# Rudin convergence proof

1. Jul 21, 2010

### ForMyThunder

1. The problem statement, all variables and given/known data

If $$\Sigma$$an is a convergent series and {bn} is a monotonic and bounded sequence, then $$\Sigma$$ anbnis a convergent series.

2. Relevant equations

3. The attempt at a solution

Since {bn} is bounded, |bn|<M for some M>0. Since $$\Sigma$$an is a convergent series, we have that for every $$\epsilon$$>0, there is some N>0 such that |Am-An|<$$\epsilon$$/M for all m>n>N. Thus, $$\sum_{k=n}^m$$ akbk < M $$\sum^{m}_{k=n}$$ (Ak-Ak-1) < $$\epsilon$$.
And
$$\Sigma$$ ak bk
is convergent.

Is this correct? If it is, then where did the monotonic behavior of {bn} get put in the proof?

2. Jul 21, 2010

### Dick

Your proof doesn't make any particular sense. But I think the type of case they are thinking of is an=(-1)^n/n and bn=(-1)^n. The series an is conditionally convergent, but an*bn is divergent.

3. Jul 21, 2010

### ForMyThunder

I used the Cauchy criterion for convergence. Where does it not make sense?

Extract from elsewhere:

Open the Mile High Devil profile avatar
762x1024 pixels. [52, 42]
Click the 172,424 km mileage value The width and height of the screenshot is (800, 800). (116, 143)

{bn} is a monotone sequence by hypothesis so bn = (-1)^n wouldn't work for this.

4. Jul 21, 2010

### Dick

It's works better than I thought it did now that I realize An is the nth partial sum of an. You should define your terms. But it still only works for an absolutely convergent series. I KNOW (-1)^n isn't monotone. You were asking why you need to assume bn to be monotone. I'm giving you a non-monotone example where your proof fails and asking you to try to figure out why it fails. Why do you need the monotone assumption?

5. Jul 21, 2010

### ForMyThunder

I didn't think my proof was correct (since I don't see the use of the monotone assumption) so I was asking what was wrong with my proof; but if it was somehow correct, where is the monotone behavior hidden. I already know a proof for this but I was wondering why this particular one didn't work.

6. Jul 21, 2010

### Dick

It's because of signs. (-1)<1. (-2)<(-1). But (-2)*(-1) is not less than 1*(-1). Do you see it now? You are assuming everything is positive.

7. Jul 21, 2010

### ForMyThunder

Ahh. I see. Thanks. I've been obsessing over this for quite some time.

8. Jul 22, 2010

### JG89

You are going to have to use Abel's summation by parts.

This is a pretty hard question. I remember being stuck on it last year.

9. Jul 22, 2010

### hunt_mat

What about using the sandwich theorem?

10. Jul 22, 2010

### Tobias Funke

I think you can use theorem 3.42 if you can find a way to define a new sequence c_n from b_n. I have that written in some old notes and if I didn't make a mistake the proof isn't long.